Prettier Fonts Coming Your Way

Freetype

There was a time when Linux was notorious for having what was called "fugly" fonts. Things improved a bit over the years, but thanks to expiring patents things are about to get even better.

Freetype is the font service most, if not all, Linux distributions use to simplify and standardize the process of forming font images from basic key character elements such as lines and curves. In other words, it's what is used in Linux to make text on your computer monitor's screen. Other engines are available and some applications even come with their own, but for the most part Linux and many applications for Linux rely upon Freetype.

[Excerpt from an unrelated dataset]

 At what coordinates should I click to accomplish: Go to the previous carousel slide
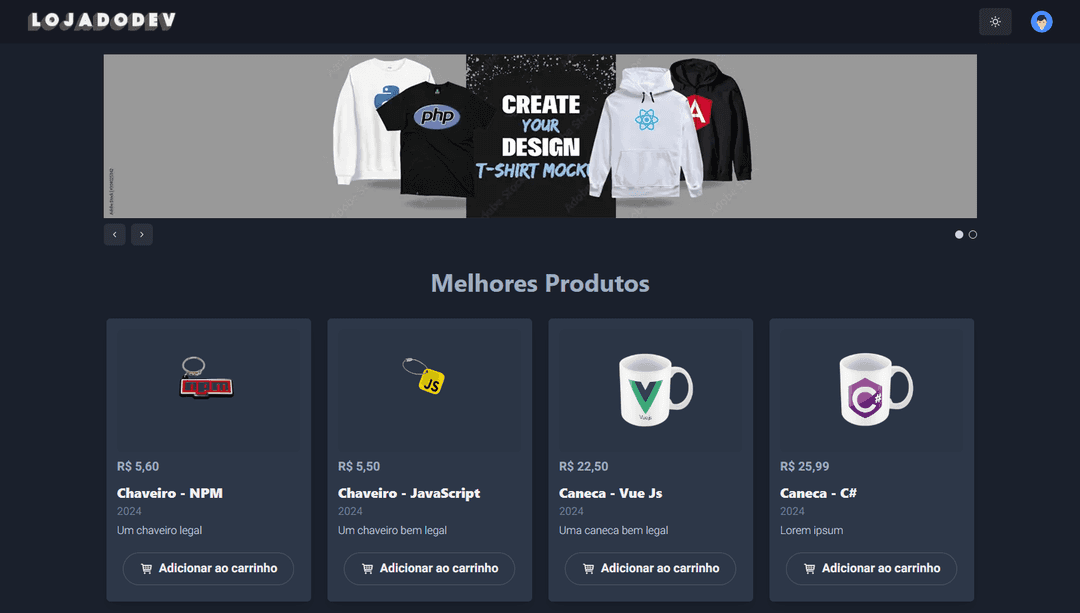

For years font rendering in Linux was encumbered or restricted from using the functions of the True Type Bytecode Interpreter because the technology to interpret hinting instructions was patented by Apple. Freetype attempted to mimic these functions so users could enjoy a nice anti-aliased font, and as time progressed fonts became more and more attractive. But generally Linux still did not render fonts as nicely as Windows and Mac systems. Savvy users could enable the Bytecode Interpreter themselves much like those who bravely install the patented codecs required to view certain video formats. Sometimes smaller distributions with little to fear from legal action might have enabled it, but for the most part the larger commercially-backed distributions shipped with the legal Freetype - depriving users of beautifully rendered fonts.

But all that is history. As of May 2010, those patents have expired and as of July 12 with version 2.4.0, Freetype ships with the Bytecode Interpreter enabled. Version 2.4.1 was released July 18 to address a small bug found in 2.4.0. Freetype is released under a BSD-style FreeType License and the GPL.

What all this means for you is that with updates or upcoming new system installs your True Type fonts could look prettier, especially at smaller sizes.

______________________

Susan Linton is a Linux writer and the owner of tuxmachines.org.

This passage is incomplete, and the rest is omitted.